The payoff: you get the knowledge capacity of a 1T model at the inference cost of a ~32B one. The catch — and it is a big one — is that all 1T parameters still have to sit in memory even though only 32B fire per token. MoE buys you speed and quality, not a smaller memory footprint.

One detail matters for that 256K context: K2.6 uses MLA (Multi-head Latent Attention), which compresses the KV cache far below what vanilla multi-head attention needs. (If "KV cache" does not mean anything yet, see our explainer: The KV Cache.) Without MLA, a 256K context on a model this size would be unservable.

The memory bill

This is where a 1T model gets real. The weights alone:

Precision Weights GPUs (80 GB)
FP16 / BF16 ~2 TB 8x H100
Native INT4 (QAT) ~594 GB 4x H100

The good news is that K2.6 ships a native INT4 checkpoint — quantization-aware trained (the same approach as Kimi-K2-Thinking), not a lossy afterthought. That makes 4x H100 (80 GB) the realistic floor for self-hosting at full quality, versus 8x for FP16. On top of the weights you pay for the KV cache, but MLA keeps that modest even at long context.

Translation for most teams: you are probably not going to self-host this. A 4x H100 box is a serious commitment for a single model. That is what the hosted APIs are for.

How to actually run it

Use an API (recommended for almost everyone). K2.6 is available through Moonshot's own platform and a growing list of third parties — GMI Cloud, DeepInfra, OpenRouter, Lambda — all behind OpenAI-compatible endpoints, so switching is a base-URL-and-key change. Indicative pricing is about $0.68 per million input tokens and $3.41 per million output, with measured ~0.53s time-to-first-token and ~77 tokens/sec on DeepInfra. That is a fraction of frontier closed-model pricing for comparable coding ability.

Self-host (open weights on Hugging Face, Modified MIT). If you need data residency, very high volume, or fine-tuning, the supported engines are vLLM, SGLang (>= 0.5.10), and KTransformers — again all OpenAI-compatible. The native INT4 build runs on 4x H100; FP16 wants 8x. KTransformers is worth a look if you are GPU-constrained: it offloads experts to system RAM and runs the hot path on GPU, trading speed for a smaller GPU bill.

Rule of thumb: API unless privacy, volume, or customization forces self-hosting.

▸ **DATA FOR REVIEW**
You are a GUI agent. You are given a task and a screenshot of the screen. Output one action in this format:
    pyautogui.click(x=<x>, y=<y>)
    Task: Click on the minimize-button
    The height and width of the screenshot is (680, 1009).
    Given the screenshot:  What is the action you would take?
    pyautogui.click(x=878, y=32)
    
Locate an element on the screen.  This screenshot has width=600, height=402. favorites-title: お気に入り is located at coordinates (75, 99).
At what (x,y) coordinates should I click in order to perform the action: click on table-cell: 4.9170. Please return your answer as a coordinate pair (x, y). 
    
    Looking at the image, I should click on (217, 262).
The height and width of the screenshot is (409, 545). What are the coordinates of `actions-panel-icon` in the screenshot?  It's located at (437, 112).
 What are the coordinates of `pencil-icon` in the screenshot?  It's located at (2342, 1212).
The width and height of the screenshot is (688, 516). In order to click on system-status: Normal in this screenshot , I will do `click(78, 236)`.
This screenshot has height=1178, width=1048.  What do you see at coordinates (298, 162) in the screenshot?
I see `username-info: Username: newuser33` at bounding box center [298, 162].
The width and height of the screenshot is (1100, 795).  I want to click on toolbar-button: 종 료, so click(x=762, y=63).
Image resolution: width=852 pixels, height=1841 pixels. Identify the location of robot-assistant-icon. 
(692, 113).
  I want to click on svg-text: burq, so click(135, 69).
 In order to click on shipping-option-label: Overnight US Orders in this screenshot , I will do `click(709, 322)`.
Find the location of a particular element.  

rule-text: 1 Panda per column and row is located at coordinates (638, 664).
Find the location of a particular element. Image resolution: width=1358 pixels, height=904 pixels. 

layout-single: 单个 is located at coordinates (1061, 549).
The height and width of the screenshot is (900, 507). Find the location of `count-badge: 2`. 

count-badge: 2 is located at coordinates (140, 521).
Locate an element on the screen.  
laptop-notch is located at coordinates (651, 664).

▸ **EXERCISE GOAL**
Decide whether each statement below agrees with the text on running K2.6, answering yes or no and quoting the words of the text that settle it. 1. The native INT4 build of K2.6 needs 8x H100 GPUs. 2. MoE gives the model a smaller memory footprint. 3. K2.6 uses MLA to compress the KV cache.

▸ **PROBLEM SOLUTION**
1. No: "The native INT4 build runs on 4x H100; FP16 wants 8x."
2. No: "MoE buys you speed and quality, not a smaller memory footprint."
3. Yes: "K2.6 uses MLA (Multi-head Latent Attention), which compresses the KV cache far below what vanilla multi-head attention needs."